* [TEKS SUMBER]
######
Mohon tunggu...
Deddy Husein Suryanto
Deddy Husein Suryanto Mohon Tunggu... Penulis - Content Writer

Penyuka Sepak Bola. Segala tulisan selalu tak luput dari kesalahan. Jika mencari tempe, silakan kunjungi: https://deddyhuseins15.blogspot.com

Selanjutnya

Tutup

Bola Pilihan

Arema FC Tidak Berkutik Lagi di Markas Borneo FC

23 Mei 2019   07:25 Diperbarui: 23 Mei 2019   07:43 151
+
Laporkan Konten
Laporkan Akun
Kompasiana adalah platform blog. Konten ini menjadi tanggung jawab bloger dan tidak mewakili pandangan redaksi Kompas.
Lihat foto
Bagikan ide kreativitasmu dalam bentuk konten di Kompasiana | Sumber gambar: Freepik


Sebenarnya apa yang salah dengan permainan Arema FC di dua laga awal musim ini?

Pertanyaan ini terlintas ketika melihat hasil pertandingan yang berlangsung tadi malam (22/5) di Stadion Segiri, Samarinda. Bermain di kandang Borneo FC, Arema lagi-lagi gagal membawa satupun poin untuk pulang ke Kanjuruhan di pekan ketiga nanti. Hasil yang buruk bagi salah satu tim kandidat juara Liga 1 musim 2019 ini. Karena, dua kekalahan beruntun menjadi hasil yang harus mereka terima.

Apa yang membuat skuad asuhan Milomir Seslija tak berkutik di laga ini?
######
* [BAHAN YANG DISEDIAKAN]
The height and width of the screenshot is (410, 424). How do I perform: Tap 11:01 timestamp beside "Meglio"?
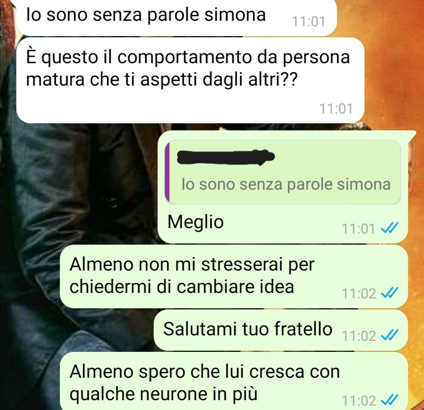[x=358, y=229]
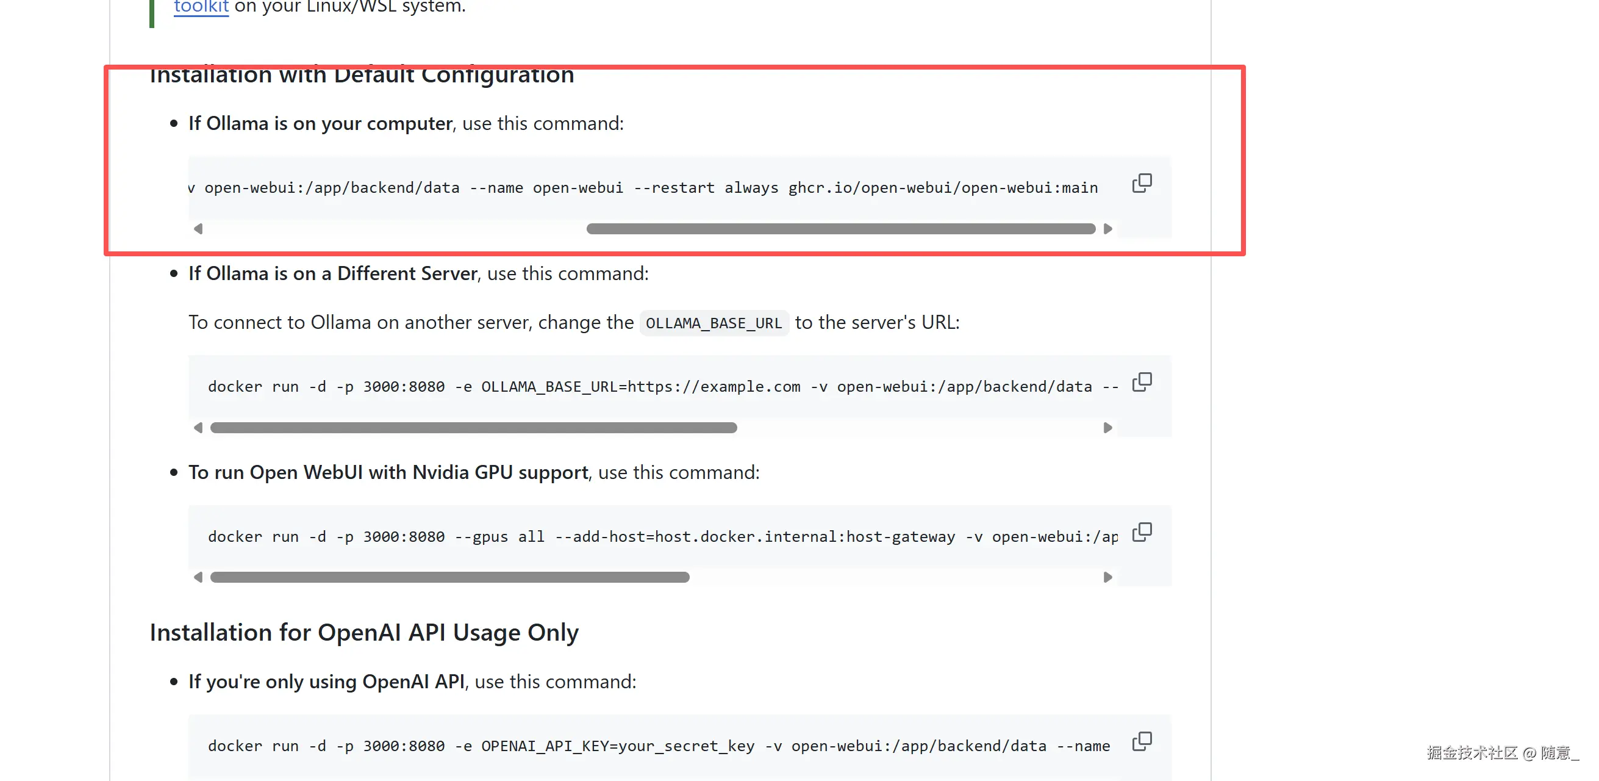Click right scroll arrow under OLLAMA_BASE_URL command
Image resolution: width=1599 pixels, height=781 pixels.
tap(1108, 428)
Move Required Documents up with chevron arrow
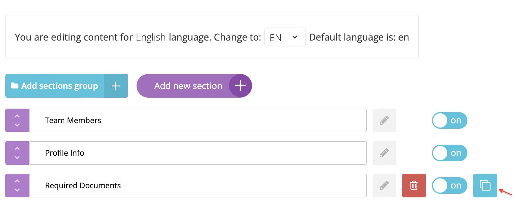This screenshot has height=203, width=516. pyautogui.click(x=17, y=181)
######
* [DAFTAR TUGAS]
(A) Di stadion mana pertandingan Borneo FC melawan Arema FC tadi malam berlangsung menurut artikel tentang Arema FC?
(B) Terjemahkan kalimat "Sebenarnya apa yang salah dengan permainan Arema FC di dua laga awal musim ini?" dari artikel tentang Arema FC ke dalam bahasa Inggris.
(C) Teruskan artikel tentang Arema FC mulai setelah kalimat terakhirnya.

* [JAWABAN TUGAS]
(A) Stadion Segiri, Samarinda.

(B) What actually went wrong with Arema FC's play in the first two matches of this season?

(C)
Jika disebut tak berkutik, tentu saja tidak fair, karena, Arema FC tidak pernah absen dalam meneror pertahanan Borneo melalui skema tiga penyerang yang mereka tampilkan baik di babak pertama maupun babak kedua. Namun, di sini ada beberapa hal yang membuat Arema FC kesulitan untuk dapat bermain seperti di pertengahan musim terakhir musim lalu dan apalagi di Piala Presiden 2019. Apa saja?

Pertama, di musim ini Arema FC kembali memiliki seorang striker asing setelah di musim lalu, mereka tidak memiliki penyerang asing ataupun penyerang lokal rasa asing seperti Cristian Gonzales. Kini, Arema dapat berlega hati karena berhasil mendatangkan penyerang yang sudah tidak lagi perlu diragukan kapasitasnya sebagai pencetak gol. Yaitu, Sylvano Comvalius.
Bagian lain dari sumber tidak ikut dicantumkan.